Saturday, September 19, 2020

1889 Institute: To save the Oklahoma judiciary, we must reform it

 

To Save the Oklahoma Judiciary, We Must Reform It

The Oklahoma Supreme Court too often acts as though it is a super legislature rather than the state’s highest court. It should be a neutral arbiter, applying the laws passed by the actual Legislature to cases that come before it. Instead, the Court appears to first determine the policy result it desires and then dream up the arbitrary legal reasoning necessary to justify that result.

The Oklahoma Legislature is not required to sit idly while the Oklahoma Supreme Court abuses its constitutional authority. It can—and should—act to rein in the Supreme Court.

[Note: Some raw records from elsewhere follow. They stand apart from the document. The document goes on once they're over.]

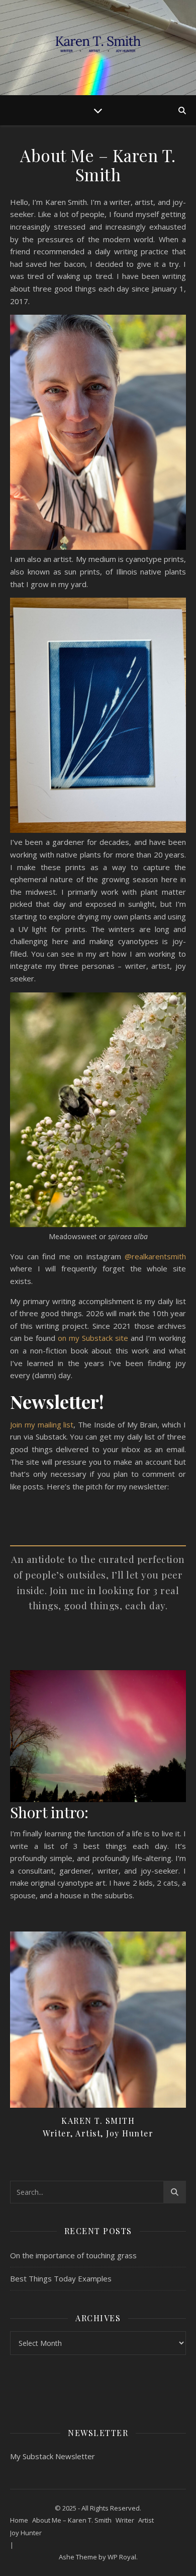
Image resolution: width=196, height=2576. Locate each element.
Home (19, 2520)
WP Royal (122, 2556)
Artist (146, 2520)
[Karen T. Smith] (98, 47)
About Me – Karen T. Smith (72, 2520)
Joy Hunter (26, 2532)
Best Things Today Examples (61, 2278)
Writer (125, 2520)
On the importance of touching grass (73, 2255)
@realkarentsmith (155, 1256)
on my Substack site (93, 1338)
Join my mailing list (41, 1424)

In fact, legislators have a responsibility to jealously guard their own institutional power. After all, we sent them to the Capitol as our representatives. It is what we hired them to do, and they have a duty to do it.

The surest way to reform the Court is to change the way justices are selected. That process is dominated by the Oklahoma Bar Association, under a system documented to produce a more left-wing judiciary than other selection methods. Unfortunately, in Oklahoma, doing so would require the heavy lift of a constitutional amendment.

But the Legislature is not without recourse.

A dozen measures recommended by the 1889 Institute can be achieved by statute instead of constitutional amendment. Some are relatively uncontroversial reforms, such as requiring the Supreme Court to keep a public calendar of cases and making the Judicial Nominating Commission subject to the Open Meetings Act. Others are more significant, such as implementing term limits for appellate judges and restructuring the way appeals work their way through the system. All the proposals are aimed at the same thing: restoring the Oklahoma judiciary to its proper constitutional role.

Several of 1889 Institute’s proposals were introduced as legislation and were making their way through the committee process, only to be stymied by the pandemic’s hijacking of the legislative session. We hope they are proposed again next session.

As Oklahoma builds on recent judicial reform momentum, we should not concern ourselves with the outcome of any particular case, but with the structural flaws in Oklahoma’s judiciary. We should demand judges and justices who are committed to the rule of law. We should evaluate institutional incentives and, where misaligned, straighten them out. The elected branches should fulfill their oaths, assert themselves in their lawmaking roles, and help the judiciary find its way back to its own constitutional role. In short, we should restore state government to balance.

We seek to reform the judiciary not because we oppose it or wish to degrade it, but because we aim to rescue it. Our liberty requires a competent, independent, and fair judicial branch, one whose legitimacy is unquestioned. It’s high time Oklahoma had one.